DiTommaso, que pertence ao Departamento de Teologia da Universidade de Concordia, no Quebeque, Canadá, defende que religiões como o judaísmo, o cristianismo ou o islão profetizaram o apocalipse. Essa tradição escapista, de vingança contra o mal e de um bem redentor após o fim de tudo, continua bem viva.
"Mais e mais pessoas olham para o mundo através de uma visão apocalíptica. Uma das razões é que as coisas parecem irreparavelmente estragadas: o ambiente, a economia, o sistema político. No seu âmago, é uma resposta simples para problemas complexos. E é uma resposta adolescente, já que coloca no exterior de nós as responsabilidades da resolução dos problemas."
Na profecia de amanhã, a única culpa dos maias é terem inventado um calendário que funciona como o contador de quilómetros dos carros, que, quando chega ao fim, volta ao início. Os maias foram uma das mais importantes civilizações da América Central. Esta civilização tinha várias formas de contar o tempo, para determinar a sementeira e colheita do milho, para assinalar o ano solar e outra para longos períodos de tempo. Este último calendário assinalava os dias utilizando um contador com cinco casas, num sistema não decimal e que ia até aos 8000 anos. Depois, o contador seria obrigado a voltar ao início.
Segundo a profecia, o fim da contagem no calendário – e do mundo – seria no dia 21. Os arqueólogos pensam que esta contagem terá começado a 5 de Setembro de 3114 a.C. – basta fazer as contas para perceber que entre as datas só passaram 5126 anos. Outros argumentam que os maias falavam numa renovação do mundo a cada 5200 anos, em que um incêndio de enormes proporções e depois chuvas intensas iriam dizimar o mundo inteiro. E a humanidade recomeçaria a partir do zero.
A previsão apocalíptica começou a ganhar forma na década de 1960. Actualmente, tem recebido força com a ajuda de justificações pseudocientíficas: esta sexta-feira o fim do mundo será causado por tempestades solares fortíssimas, devido ao pico da actividade do Sol, apesar de os astrónomos dizerem que nada se passa de anormal; outros dizem que um asteróide ou um planeta-fantasma vai colidir com a Terra, mas que ninguém ainda observou no céu.
Outras hipóteses: inundações planetárias, megavulcanismo, sismos, alinhamento galáctico, uma alteração da energia do Universo.

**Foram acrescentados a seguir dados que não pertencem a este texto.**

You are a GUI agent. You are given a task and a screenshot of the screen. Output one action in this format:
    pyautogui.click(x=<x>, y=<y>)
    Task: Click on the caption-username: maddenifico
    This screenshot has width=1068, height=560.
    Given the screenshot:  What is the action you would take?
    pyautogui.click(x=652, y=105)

"A apropriação dos termos da ciência é fundamental para dar credibilidade à ideia", desmistifica Rui Agostinho. "Se alguém dissesse que a grande banana cósmica vai afectar o planeta, ninguém acreditaria." Um dos grandes problemas é a falta de literacia científica para desconstruir estas ideias e questionar racionalmente estes argumentos pseudocientíficos. "A ciência é uma linguagem críptica, é preciso aprendê-la e não é fácil", sublinha o astrónomo, que na palestra irá rebater, uma por uma, todas as causas "científicas" do fim do mundo.
José Augusto Matos, astrónomo da Universidade de Aveiro, já deu uma conferência sobre este fim do mundo. "Referi que estas profecias não podem ser levadas a sério. O futuro não está escrito em lado nenhum. Não há nenhum pensador ou astrólogo que possa dizer que vai acontecer uma dada coisa." Para José Augusto Matos, "estas ideias acabam por ter algum sucesso devido à ignorância das pessoas, há muita falta de cultura científica".
Mas uma coisa será certa: o fim da Terra irá irremediavelmente acontecer. Se até lá nada de cataclísmico ocorrer, o destino do nosso planeta estará intimamente ligado com a morte do Sol, daqui a muitos milhões de anos. Talvez nessa altura isso não seja um problema para a humanidade, que poderá já ter colonizado outro planeta e nem se lembrar que um dia existiu a Terra.